* [Written instruction 1]:
Answer these questions using the review of At the Table BYOB:
(a) What settles beside the striped bass?
(b) How old is chef and co-owner Alex Hardy?
(c) What is the tower of braised pork jowls piled over?
* [Written instruction 2]: Extend the review of At the Table BYOB, picking up after its final sentence.

* [Selected text]:
#####

Most of the plates at Wayne's new contemporary bistro, At the Table BYOB, are vividly colorful and intricate compositions that seem ready-made for their photo close-up.

The pea soup at At the Table, 11 Louella Ct, Wayne, Pa., April 13, 2017.
The pea soup at At the Table, 11 Louella Ct, Wayne, Pa., April 13, 2017.Read moreDAVID SWANSON / Staff Photographer

Most of the plates at Wayne's new contemporary bistro, At the Table BYOB, are vividly colorful and intricate compositions that seem ready-made for their photo close-up.

A "snow" of shaved romanesco jeweled with yellow persimmon settles like an airy green drift beside the striped bass. Blueberry puree whirls into a deep-purple spiral beneath crumbles of red quinoa "dirt" and a yuzu tart. And for the all-too-mundanely named garden salad, shaved carrots and cucumbers stand in tightly wound scrolls along the edge of a crescent moon of produce that hugs the edge of a dish beside green dots of pea puree, gold and crimson cubes of smoked beets, and an ivory smear of house ricotta. And a dusting of balsamic powder. And beet powder. And shaved horseradish. And pecans. And honey-marinated cherry tomatoes.

"You have a dish there that's taken me 15 years to make," said chef and co-owner Alex Hardy, 33, presenting it in the gray dining room.

Thank goodness he stopped at just a crescent and didn't make me wait another decade for him to tweezer more salad onto the empty other half of the plate. Because like so many of the precious dishes I encountered at this exceedingly ambitious bistro, it was more satisfying to behold than eat.

Ironically, the most memorable dish here was the homeliest thing on the table - a brown tower of braised pork jowls piled over swoops of black garlic puree and pumpernickel crumbs beneath white laces of shaved gruyère.

#####

Items from a data source:
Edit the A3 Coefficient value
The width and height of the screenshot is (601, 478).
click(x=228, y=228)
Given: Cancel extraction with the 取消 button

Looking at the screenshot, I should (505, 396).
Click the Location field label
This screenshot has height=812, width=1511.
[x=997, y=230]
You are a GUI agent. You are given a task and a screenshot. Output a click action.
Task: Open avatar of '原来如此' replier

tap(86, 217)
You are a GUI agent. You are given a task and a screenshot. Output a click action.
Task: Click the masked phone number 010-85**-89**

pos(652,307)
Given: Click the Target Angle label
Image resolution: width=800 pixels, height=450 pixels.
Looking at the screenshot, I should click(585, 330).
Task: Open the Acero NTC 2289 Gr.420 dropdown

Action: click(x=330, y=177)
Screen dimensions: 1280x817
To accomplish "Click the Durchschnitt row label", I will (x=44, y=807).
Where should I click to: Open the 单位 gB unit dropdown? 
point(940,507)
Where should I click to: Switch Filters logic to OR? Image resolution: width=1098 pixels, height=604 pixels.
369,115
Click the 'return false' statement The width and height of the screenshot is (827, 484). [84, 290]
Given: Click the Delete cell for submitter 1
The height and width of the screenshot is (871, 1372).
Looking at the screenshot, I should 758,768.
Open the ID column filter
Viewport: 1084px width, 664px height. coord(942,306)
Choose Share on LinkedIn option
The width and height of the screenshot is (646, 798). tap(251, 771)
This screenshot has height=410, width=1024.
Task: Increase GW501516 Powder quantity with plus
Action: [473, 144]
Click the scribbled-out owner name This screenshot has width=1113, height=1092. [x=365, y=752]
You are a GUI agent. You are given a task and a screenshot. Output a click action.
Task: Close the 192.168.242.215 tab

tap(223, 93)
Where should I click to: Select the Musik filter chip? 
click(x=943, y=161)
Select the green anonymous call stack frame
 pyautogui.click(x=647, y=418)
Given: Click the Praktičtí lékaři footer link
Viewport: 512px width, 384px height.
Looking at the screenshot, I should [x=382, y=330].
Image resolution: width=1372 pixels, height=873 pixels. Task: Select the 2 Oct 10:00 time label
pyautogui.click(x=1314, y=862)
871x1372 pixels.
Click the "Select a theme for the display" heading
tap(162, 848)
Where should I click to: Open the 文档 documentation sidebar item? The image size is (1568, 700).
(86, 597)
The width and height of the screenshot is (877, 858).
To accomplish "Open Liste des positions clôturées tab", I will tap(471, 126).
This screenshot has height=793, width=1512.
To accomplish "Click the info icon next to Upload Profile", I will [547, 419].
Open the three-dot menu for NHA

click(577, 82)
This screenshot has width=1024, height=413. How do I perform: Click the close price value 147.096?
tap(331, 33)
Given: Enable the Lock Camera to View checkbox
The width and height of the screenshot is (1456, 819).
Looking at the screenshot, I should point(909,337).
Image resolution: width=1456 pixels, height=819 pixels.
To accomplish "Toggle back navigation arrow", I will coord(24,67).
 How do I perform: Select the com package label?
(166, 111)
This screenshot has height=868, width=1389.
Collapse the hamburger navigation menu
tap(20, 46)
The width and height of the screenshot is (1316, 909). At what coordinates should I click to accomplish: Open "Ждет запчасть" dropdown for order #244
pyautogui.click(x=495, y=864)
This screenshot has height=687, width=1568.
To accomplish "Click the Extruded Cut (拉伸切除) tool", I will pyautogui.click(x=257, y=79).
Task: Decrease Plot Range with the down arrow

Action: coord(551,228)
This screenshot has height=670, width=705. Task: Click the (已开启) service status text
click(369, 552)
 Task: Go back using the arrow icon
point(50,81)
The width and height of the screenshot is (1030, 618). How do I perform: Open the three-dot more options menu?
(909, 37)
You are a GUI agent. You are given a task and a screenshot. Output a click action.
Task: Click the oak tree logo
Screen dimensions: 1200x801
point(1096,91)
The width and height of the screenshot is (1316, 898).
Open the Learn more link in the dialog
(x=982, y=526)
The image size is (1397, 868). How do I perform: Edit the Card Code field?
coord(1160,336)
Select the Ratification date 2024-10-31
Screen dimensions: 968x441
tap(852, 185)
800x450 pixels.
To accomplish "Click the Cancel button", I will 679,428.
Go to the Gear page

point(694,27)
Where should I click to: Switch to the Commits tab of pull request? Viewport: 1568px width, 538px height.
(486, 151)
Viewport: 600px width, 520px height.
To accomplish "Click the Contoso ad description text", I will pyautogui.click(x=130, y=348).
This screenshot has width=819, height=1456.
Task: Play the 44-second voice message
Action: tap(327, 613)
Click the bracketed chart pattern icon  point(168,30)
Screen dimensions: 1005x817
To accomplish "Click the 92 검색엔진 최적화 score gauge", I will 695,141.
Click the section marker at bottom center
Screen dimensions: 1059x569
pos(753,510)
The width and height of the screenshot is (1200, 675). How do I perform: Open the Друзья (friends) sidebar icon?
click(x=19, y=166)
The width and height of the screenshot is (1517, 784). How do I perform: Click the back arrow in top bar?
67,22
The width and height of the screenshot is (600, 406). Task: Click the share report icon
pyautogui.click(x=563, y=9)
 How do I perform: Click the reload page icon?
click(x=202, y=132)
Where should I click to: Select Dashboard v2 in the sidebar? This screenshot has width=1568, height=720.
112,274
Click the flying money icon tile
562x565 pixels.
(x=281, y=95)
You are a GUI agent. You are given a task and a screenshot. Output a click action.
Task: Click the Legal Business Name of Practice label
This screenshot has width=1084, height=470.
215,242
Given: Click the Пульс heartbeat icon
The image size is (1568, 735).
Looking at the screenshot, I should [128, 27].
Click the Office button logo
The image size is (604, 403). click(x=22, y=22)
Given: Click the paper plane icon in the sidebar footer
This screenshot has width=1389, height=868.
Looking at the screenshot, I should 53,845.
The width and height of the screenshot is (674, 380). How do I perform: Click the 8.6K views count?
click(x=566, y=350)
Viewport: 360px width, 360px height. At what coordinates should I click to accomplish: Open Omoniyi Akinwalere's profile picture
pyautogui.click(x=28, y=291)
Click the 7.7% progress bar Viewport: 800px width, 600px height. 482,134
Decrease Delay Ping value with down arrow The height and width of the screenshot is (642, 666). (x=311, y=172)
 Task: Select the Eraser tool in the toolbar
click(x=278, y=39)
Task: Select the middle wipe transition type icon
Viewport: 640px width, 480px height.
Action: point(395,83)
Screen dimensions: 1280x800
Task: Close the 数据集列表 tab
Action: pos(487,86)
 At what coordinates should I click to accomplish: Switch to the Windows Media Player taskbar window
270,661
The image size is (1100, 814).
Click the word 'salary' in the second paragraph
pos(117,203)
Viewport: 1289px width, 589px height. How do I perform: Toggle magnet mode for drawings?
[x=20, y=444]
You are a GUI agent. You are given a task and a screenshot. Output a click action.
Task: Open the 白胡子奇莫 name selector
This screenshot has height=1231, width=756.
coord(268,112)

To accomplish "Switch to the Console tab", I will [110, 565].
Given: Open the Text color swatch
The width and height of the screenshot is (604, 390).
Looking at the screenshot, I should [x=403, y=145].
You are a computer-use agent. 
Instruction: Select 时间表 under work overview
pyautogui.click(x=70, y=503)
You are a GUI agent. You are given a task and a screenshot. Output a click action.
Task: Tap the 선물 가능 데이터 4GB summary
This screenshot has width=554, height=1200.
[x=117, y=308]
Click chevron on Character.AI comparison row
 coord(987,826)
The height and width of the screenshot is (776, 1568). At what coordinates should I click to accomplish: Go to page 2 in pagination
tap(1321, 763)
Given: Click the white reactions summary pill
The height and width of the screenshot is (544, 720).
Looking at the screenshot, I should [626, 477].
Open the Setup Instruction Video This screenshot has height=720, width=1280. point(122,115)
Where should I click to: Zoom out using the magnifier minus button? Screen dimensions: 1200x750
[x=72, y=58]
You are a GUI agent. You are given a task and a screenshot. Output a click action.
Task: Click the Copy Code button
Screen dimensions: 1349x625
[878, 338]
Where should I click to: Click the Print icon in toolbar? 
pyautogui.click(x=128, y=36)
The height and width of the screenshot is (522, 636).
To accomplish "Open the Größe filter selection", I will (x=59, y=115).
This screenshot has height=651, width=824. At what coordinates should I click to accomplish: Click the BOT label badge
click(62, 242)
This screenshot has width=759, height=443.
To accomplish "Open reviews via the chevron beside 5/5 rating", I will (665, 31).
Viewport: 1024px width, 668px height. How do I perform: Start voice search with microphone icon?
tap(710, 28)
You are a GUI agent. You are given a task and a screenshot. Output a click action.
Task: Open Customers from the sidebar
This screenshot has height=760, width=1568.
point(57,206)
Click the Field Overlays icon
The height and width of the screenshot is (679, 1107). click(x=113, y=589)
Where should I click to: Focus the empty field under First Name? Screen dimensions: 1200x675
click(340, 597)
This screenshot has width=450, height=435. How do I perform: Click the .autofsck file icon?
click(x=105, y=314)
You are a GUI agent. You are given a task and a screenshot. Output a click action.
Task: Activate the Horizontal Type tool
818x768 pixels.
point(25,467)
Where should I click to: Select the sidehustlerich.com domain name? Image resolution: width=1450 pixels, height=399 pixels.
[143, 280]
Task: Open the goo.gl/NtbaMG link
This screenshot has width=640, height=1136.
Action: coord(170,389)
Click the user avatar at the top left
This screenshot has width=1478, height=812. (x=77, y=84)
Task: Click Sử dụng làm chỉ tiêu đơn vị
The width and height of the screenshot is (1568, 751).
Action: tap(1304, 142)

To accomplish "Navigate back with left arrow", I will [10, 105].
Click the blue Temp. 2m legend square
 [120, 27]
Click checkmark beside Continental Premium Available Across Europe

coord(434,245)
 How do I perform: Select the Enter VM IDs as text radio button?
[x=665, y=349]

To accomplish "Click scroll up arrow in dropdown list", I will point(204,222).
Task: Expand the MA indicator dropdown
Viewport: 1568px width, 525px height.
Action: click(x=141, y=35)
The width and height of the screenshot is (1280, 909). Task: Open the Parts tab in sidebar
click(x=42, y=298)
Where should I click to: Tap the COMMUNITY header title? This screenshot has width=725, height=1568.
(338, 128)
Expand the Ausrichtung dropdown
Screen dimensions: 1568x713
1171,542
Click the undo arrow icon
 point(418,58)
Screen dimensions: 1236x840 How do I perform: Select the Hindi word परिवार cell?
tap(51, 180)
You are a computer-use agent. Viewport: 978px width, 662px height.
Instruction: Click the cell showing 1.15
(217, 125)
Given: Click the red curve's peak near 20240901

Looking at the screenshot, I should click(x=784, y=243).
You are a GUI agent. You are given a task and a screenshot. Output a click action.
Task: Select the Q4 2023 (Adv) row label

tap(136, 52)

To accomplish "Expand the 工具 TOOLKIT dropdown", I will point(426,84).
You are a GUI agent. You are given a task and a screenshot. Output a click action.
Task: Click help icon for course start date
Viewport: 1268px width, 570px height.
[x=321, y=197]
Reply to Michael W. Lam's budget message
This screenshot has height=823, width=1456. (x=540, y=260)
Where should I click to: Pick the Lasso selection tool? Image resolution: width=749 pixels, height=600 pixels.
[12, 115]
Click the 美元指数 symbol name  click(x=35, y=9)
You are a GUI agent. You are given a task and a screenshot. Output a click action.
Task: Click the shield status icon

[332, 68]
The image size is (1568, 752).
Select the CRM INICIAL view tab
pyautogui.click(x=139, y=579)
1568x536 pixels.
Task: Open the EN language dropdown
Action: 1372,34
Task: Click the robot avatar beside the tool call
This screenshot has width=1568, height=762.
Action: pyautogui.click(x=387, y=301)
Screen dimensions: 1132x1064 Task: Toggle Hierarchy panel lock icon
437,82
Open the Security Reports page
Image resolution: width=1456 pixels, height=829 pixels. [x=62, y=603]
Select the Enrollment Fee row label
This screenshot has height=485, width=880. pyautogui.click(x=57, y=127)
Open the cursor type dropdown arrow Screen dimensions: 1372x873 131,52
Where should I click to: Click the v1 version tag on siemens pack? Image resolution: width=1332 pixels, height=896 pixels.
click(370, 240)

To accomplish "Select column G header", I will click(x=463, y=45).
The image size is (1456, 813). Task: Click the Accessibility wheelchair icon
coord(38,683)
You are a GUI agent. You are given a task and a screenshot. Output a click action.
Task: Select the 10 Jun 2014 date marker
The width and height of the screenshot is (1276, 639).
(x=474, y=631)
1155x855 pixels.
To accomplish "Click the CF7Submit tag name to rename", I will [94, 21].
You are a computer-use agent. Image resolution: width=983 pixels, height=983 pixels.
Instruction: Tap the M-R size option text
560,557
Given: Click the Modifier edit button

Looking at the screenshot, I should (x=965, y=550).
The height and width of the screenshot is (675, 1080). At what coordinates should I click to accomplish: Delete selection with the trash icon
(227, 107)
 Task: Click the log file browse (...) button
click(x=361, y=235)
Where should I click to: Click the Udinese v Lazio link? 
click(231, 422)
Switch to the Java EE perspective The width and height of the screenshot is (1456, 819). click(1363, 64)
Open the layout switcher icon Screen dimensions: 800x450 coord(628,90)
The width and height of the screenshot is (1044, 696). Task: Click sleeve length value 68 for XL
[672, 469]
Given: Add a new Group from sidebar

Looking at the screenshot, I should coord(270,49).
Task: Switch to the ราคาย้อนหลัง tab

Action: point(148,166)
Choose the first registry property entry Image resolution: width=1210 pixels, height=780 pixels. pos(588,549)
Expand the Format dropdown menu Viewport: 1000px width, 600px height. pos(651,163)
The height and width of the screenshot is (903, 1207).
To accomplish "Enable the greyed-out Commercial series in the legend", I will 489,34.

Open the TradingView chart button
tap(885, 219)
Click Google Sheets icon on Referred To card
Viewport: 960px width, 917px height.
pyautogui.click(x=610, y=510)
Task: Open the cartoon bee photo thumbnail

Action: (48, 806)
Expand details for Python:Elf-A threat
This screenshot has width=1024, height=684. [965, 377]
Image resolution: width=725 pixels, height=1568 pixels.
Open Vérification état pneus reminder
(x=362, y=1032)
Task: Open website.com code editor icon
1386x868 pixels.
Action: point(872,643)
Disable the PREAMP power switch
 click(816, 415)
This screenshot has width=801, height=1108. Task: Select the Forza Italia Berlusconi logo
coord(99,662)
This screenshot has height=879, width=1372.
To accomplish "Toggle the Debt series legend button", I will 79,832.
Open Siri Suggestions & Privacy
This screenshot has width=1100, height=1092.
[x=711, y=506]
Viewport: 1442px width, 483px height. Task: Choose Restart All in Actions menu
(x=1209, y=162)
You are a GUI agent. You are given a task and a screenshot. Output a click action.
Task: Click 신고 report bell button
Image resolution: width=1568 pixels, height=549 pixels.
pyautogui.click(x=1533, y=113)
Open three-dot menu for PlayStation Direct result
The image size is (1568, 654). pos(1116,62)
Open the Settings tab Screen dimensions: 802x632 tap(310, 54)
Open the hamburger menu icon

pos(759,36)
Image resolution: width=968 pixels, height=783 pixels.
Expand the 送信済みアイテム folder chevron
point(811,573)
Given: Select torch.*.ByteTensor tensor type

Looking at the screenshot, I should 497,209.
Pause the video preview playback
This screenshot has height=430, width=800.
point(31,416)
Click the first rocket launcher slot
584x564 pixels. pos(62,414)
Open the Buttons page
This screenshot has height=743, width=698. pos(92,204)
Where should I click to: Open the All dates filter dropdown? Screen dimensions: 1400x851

#####

* [Result 1]:
(a) A "snow" of shaved romanesco jeweled with yellow persimmon.
(b) 33.
(c) Swoops of black garlic puree and pumpernickel crumbs.

* [Result 2]:
The dish is a clever nod to one of Hardy's culinary heroes, Grant Achatz, the chef of Alinea who famously lost (then regained) his sense of taste - in that it acknowledges Hardy's own disability: He's color-blind. It's a genuine surprise that a chef with such a painter's palette approach to plates actually sees food in gray scale. It's also telling that, without the distraction of colors to lean on, he lands a dish that satisfies in every other way - the tender strips of unctuously rich and flavorful meat (think of a pork version of short rib) soaking in the earthy, vaguely chocolatey-fruity notes conjured by the layers of the fermented garlic, dark rye, and tangy cheese. My second-favorite savory dish - a butter-roasted maitake with shaved radish and a coffee broth that heightened its woodsy aromatics - was also a monochromatic but powerful study in layered earth tones. Coincidence?

Of course, those pork jowls cost $34, which is a lot for a smallish portion of even the best rendition of an ingredient as humble as pig cheeks. And as the kitchen exhibited much less persuasive success with the rest of its ever-changing menu, hit-or-miss execution at big-ticket prices began to feed my growing reluctance about At the Table. With at least a couple of appetizers at $20 or more, and entrées soaring from the mid-$30s up to $50, these prices would make some of the best Center City restaurants blush.

Even most steak houses, which generally have no shame about prices, could do better for $42 than the four little chunks of Wagyu coulotte (a well-marbled cut from the top "cap" of the sirloin) that came to us both lukewarm and threaded with a sinew that required about 42 chews per bite to wrangle. The fact that each piece was also completely slathered in a thick tan cream was a noticeably passive-aggressive move by the sauce chef: You will eat my truffled foie gras Cognac peppercorn emulsion and like it!

Actually, I did like it enough, though I scraped most of it off so I could at least try to taste the meat. But some of the technical issues with that steak - in particular its less-than-hot temperature - persisted throughout the meal.

A flower-strewn spring pea soup was beautiful ("I want to paint my room that color!" said my guest) and just a little smoky with crisped prosciutto and rendered foie gras. And it was deliberately served warm - but would have had more impact if it had been hotter.

The elaborate bass dish with romanesco snow, also glazed with a strangely rich peanut sauce, was lukewarm. But more concerning was that it was dry and overcooked - on two separate visits. That's most likely because Hardy butter-poaches it sous-vide in a vacuum bag for 30 minutes - an odd preparation for a fish that needs no richness added to its naturally luxurious flesh and that often shines best when crisply seared or grilled to order.

But even searing food here proved problematic. The sautéed foie gras that came as an excessive $28 appetizer (who needs a quarter-pound of liver to start a meal?) was room temperature by the time our plate was festooned with no fewer than eight different elements of garnish.

Is this kitchen simply playing with its food too much before serving? Overthinking its compositions at the expense of mastering a few compelling strokes at the heart of each dish? Or maybe just off its game for my two visits? Perhaps a bit of all the above. Better execution at my meals surely would have improved its rating - and the potential here is high.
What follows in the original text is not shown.